This article explains in detail how to determine when promissory notes are securities and when they are not. Why do you care, you may ask? Well, the answer is simple: When a promissory note is not a security, you are not required to register it as a security when you issue it (i.e. registration is a complicated and expensive process) nor are you required to find an applicable securities exemption that permits the sale without registration (i.e. Regulation D 506). In other words, if your promissory note isn’t a security, you can simply provide it to your lender, and you are done—no legal hurdles.
That said, promissory notes are generally defined as securities unless they mature in 9 months or less. (Securities Act 2(1), 3(a)(3); Exchange Act 3(a)(10)). The US Supreme Court has created a rebuttable presumption that any note maturing in more than 9 months is a security unless it resembles a note that is not commonly classified as a security. Reves v. Ernst & Young, 110 S. Ct. 945 (1990).
TEST 1: Unless they fall within one of the judicially crafted exceptions, all notes that are greater than nine months in duration are considered securities.
The Second Circuit recognizes that all notes are not securities and has developed a list of notes that it has determined are not securities. In most instances, the Second Circuit pointed to the anti-fraud provisions of the 1933 Act 18 stating that a party asserting that a note is not a security has the burden of showing that the “context otherwise requires” it to be classified as such.
Judicially Crafted Exceptions – The “Family Resemblance” Test
The “family resemblance” test allows an issuer to rebut the presumption that a note is a security by showing that the note at issue “bears a strong family resemblance” to one of the judicial exceptions or that the issuer can convince the court that a new instrument should be added to the list. Any note not passing such muster that matures in more than nine months will be considered a security.

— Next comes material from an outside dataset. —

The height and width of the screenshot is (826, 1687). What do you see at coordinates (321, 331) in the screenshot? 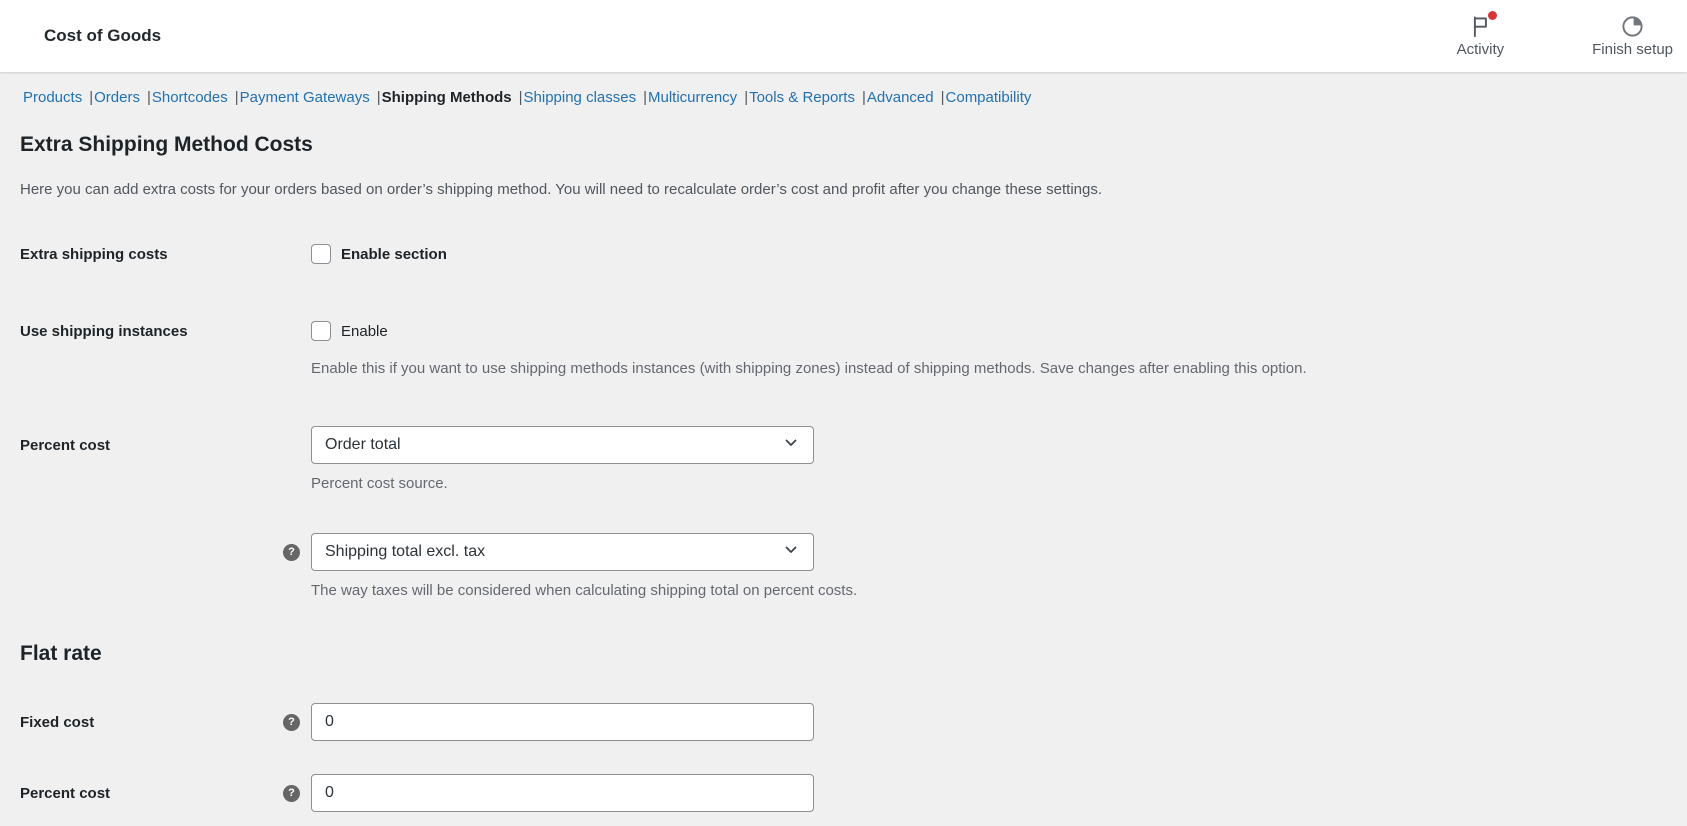
I see `use-instances-checkbox` at bounding box center [321, 331].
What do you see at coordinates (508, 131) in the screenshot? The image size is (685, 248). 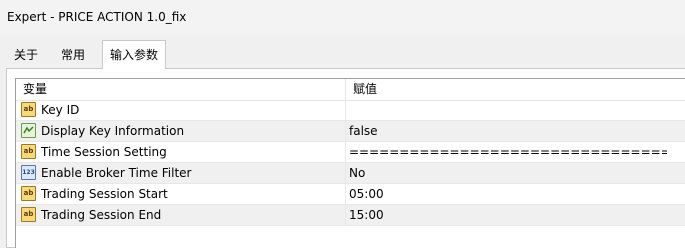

Judicial Exceptions include:
- A note delivered in consumer financing; or
- A note secured by a mortgage on a home; or
- Any short-term note secured via a lien or assets of a small business; or
- Any note evidencing a “character” loan to a bank customer; or
- Short-term notes secured via assignments to accounts receivable; or
- Any note which formalizes an open account debt incurred in the ordinary course of business, especially when collateral is involved.

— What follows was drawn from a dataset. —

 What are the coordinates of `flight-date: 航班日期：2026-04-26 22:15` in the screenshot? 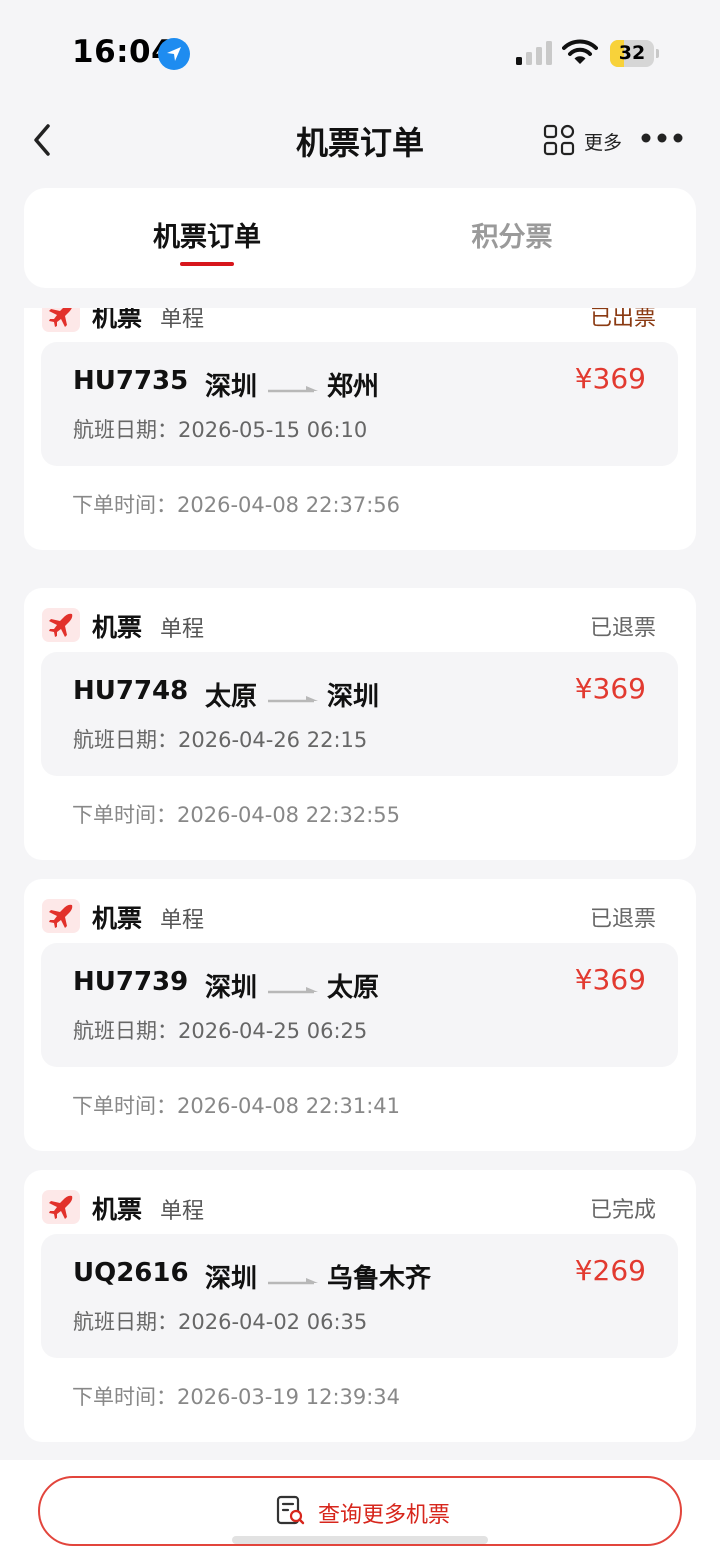 It's located at (220, 740).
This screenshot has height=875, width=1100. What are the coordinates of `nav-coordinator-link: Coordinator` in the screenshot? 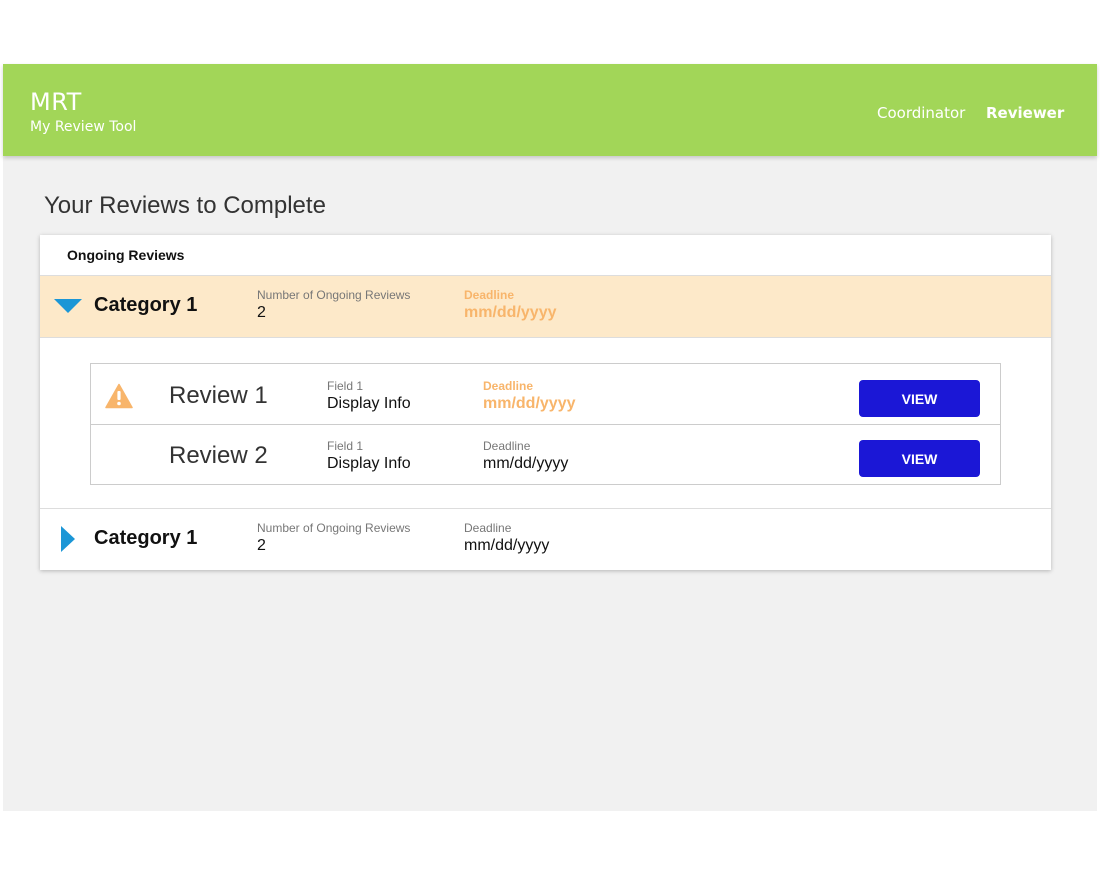 It's located at (921, 113).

TEST 2: Any note greater than nine months in duration that does not qualify as an exception under the family resemblance test may overcome the presumption of being a security if it fulfills the following four criteria in such a manner as to make the application of the Securities Act unnecessary. These four factors can also be used to convince the court to add an additional category to the family resemblance list.
The Four Factors:
- Seller’s Purpose
- Plan of Distribution
- Reasonable Expectation of the Public
- Does Another Regulatory Scheme Apply?
In this first factor the court looks at the borrower’s motivation and determines whether it is to raise money for general business use and whether the lender’s motivation is to make a profit, including interest. If the seller intends to raise money for general business use or finance substantial investments and the buyer is interested primarily in profit, then the note is a security. However, if the purpose is to facilitate the purchase and/or sale of minor assets or consumer goods, correct seller’s cash-flow difficulties or advance some other commercial or consumer purpose, the note is less likely to be considered a security.
Plan of Distribution
If the plan of distribution resembles the plan of distribution of securities, than the note is most likely a security – i.e. is the method conducive of “common trading for speculation and investment.” SEC v. C.M. Joiner Leasing Corp., 320 U.S. 344, 64 S.Ct. 120, 88 L.Ed. 88 (1943).
Reasonable Expectation of the Public
If the public could reasonably expect the note to be a security, the court will consider the instrument to be a security. The court will examine the specific aspects of the transaction in making this determination. For example, the court will always find that common stock is a security per public expectations.
Does Another Regulatory Scheme Apply?
If another regulatory scheme applies that serves to significantly reduce the risk of the instrument, the court will find that application of the Securities Act is unnecessary. Examples of such “regulatory” alternatives include notes subject to ERISA and Federal Deposit Insurance.
In conclusion, the court tends to base its determination on whether a note is a security on issues of fairness to investors. The other major factor is how the note is distributed to investors – a general distribution will tend to lead to classification as a security whereas a specific sale to an individual that understands the transaction in detail to be a loan or other investment will tend to be classified as business loan or other instrument. Any time a lender makes a loan to support the borrower and not as an investment, the transaction will most likely be classified as something other than a security.